The UnitedHealth subsidiaries denied that the court should rule against them based on precedents set in other cases involving the UnitedHealth subsidiaries and TeamHealth, arguing that those cases were different.

TeamHealth's views: TeamHealth says in its memorandum that the court should dismiss the UnitedHealth subsidiaries' suit because the subsidiaries knew about TeamHealth's claim coding philosophy since at least 2015, the subsidiaries waited until October 2021 to file their suit, and the statute of limitations for actions involving allegations of claim coding rule violations was six years.

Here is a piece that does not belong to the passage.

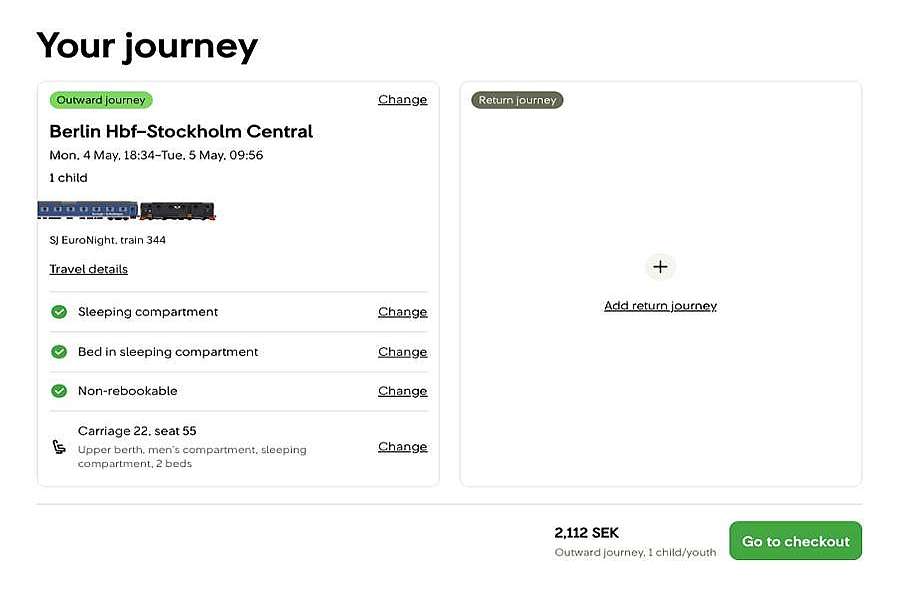
Task: Change seat 55 in carriage 22
Action: [402, 447]
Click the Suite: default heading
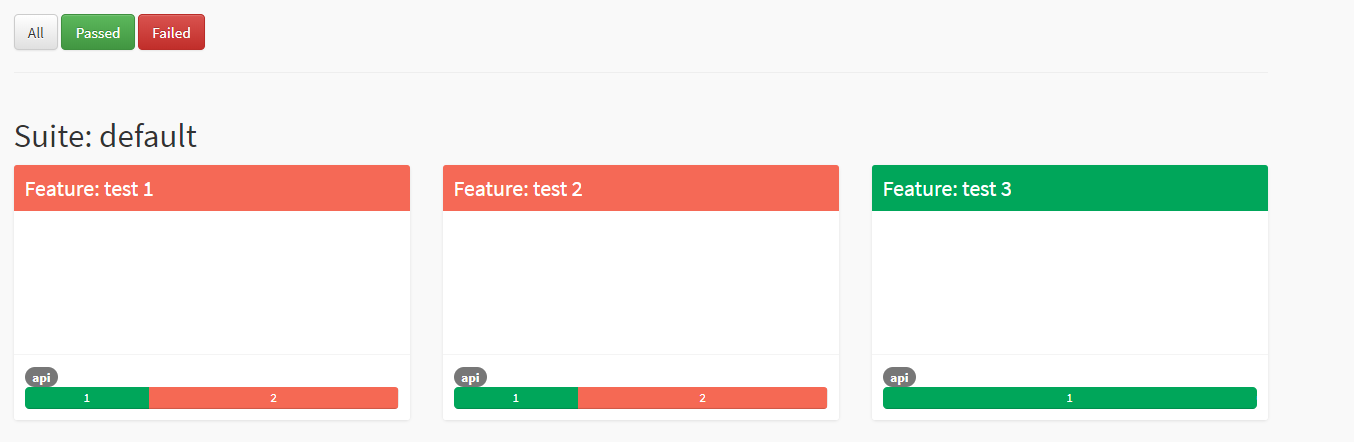Image resolution: width=1354 pixels, height=442 pixels. click(x=105, y=136)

"The undisputed facts tell a story much different than the one portrayed in the complaint," TeamHealth says in its memorandum. "TeamHealth reached out to United in 2015 to discuss why United was denying so many of TeamHealth's claims — a problem many other providers were experiencing."

The companies held several meetings about coding interpretation differences, TeamHealth says.

"While the parties disagreed over those interpretations, United kept TeamHealth in its provider network," and it created a special code to speed up payment of some types of TeamHealth claims, the company says.

"That changed in 2019, when the parties could not reach agreement on contractual in-network rates," TeamHealth says. "United forced TeamHealth out of United's network."

The UnitedHealth subsidiaries also reduced the rates they paid for TeamHealth claims and created a special rule to slow consideration of every claim the company submitted, TeamHealth says.

"TeamHealth's affiliated practice groups were forced to file lawsuits against United to recover the fair value of the out-of-network emergency care rendered to United's patients for which United underpaid," TeamHealth adds. "On the eve of jury selection in one of those lawsuits, United filed its complaint in this case."

The jury eventually found in favor of the TeamHealth medical practice groups and against the UnitedHealth affiliates, TeamHealth says.

While the litigation has been underway, the UnitedHealth subsidiaries have provided few examples of upcoded emergency services claims, TeamHealth says.